Could you convert only the lines from the one containing "Click the magnifying glass search icon" through the end of the data, both included, into a JSON list of strings with one string per line and blank lines omitted?

Begin Provided information

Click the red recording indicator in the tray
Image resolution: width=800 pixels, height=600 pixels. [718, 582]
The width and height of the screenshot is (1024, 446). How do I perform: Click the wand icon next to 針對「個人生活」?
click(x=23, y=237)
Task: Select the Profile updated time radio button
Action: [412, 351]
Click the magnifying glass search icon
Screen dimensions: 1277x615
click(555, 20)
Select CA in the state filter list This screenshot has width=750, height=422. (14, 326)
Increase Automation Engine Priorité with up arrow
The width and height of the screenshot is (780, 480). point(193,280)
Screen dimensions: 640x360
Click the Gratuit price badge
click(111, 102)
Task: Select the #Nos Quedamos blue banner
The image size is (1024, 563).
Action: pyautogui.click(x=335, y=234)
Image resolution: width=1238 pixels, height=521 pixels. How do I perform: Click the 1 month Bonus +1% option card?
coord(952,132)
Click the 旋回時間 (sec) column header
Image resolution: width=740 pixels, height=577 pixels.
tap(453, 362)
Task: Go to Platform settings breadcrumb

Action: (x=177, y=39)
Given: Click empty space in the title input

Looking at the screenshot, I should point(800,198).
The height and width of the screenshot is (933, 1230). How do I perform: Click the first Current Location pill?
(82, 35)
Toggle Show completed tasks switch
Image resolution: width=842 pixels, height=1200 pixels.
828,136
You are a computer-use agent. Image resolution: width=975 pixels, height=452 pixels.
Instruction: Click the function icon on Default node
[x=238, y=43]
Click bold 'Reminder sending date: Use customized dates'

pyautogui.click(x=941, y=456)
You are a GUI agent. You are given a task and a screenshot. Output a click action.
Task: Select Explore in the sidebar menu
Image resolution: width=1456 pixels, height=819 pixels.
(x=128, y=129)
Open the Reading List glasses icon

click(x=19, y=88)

End Provided information

§ Task result:
[
  "Click the magnifying glass search icon",
  "Screen dimensions: 1277x615",
  "click(555, 20)",
  "Select CA in the state filter list This screenshot has width=750, height=422. (14, 326)",
  "Increase Automation Engine Priorité with up arrow",
  "The width and height of the screenshot is (780, 480). point(193,280)",
  "Screen dimensions: 640x360",
  "Click the Gratuit price badge",
  "click(111, 102)",
  "Task: Select the #Nos Quedamos blue banner",
  "The image size is (1024, 563).",
  "Action: pyautogui.click(x=335, y=234)",
  "Image resolution: width=1238 pixels, height=521 pixels. How do I perform: Click the 1 month Bonus +1% option card?",
  "coord(952,132)",
  "Click the 旋回時間 (sec) column header",
  "Image resolution: width=740 pixels, height=577 pixels.",
  "tap(453, 362)",
  "Task: Go to Platform settings breadcrumb",
  "Action: (x=177, y=39)",
  "Given: Click empty space in the title input",
  "Looking at the screenshot, I should point(800,198).",
  "The height and width of the screenshot is (933, 1230). How do I perform: Click the first Current Location pill?",
  "(82, 35)",
  "Toggle Show completed tasks switch",
  "Image resolution: width=842 pixels, height=1200 pixels.",
  "828,136",
  "You are a computer-use agent. Image resolution: width=975 pixels, height=452 pixels.",
  "Instruction: Click the function icon on Default node",
  "[x=238, y=43]",
  "Click bold 'Reminder sending date: Use customized dates'",
  "pyautogui.click(x=941, y=456)",
  "You are a GUI agent. You are given a task and a screenshot. Output a click action.",
  "Task: Select Explore in the sidebar menu",
  "Image resolution: width=1456 pixels, height=819 pixels.",
  "(x=128, y=129)",
  "Open the Reading List glasses icon",
  "click(x=19, y=88)"
]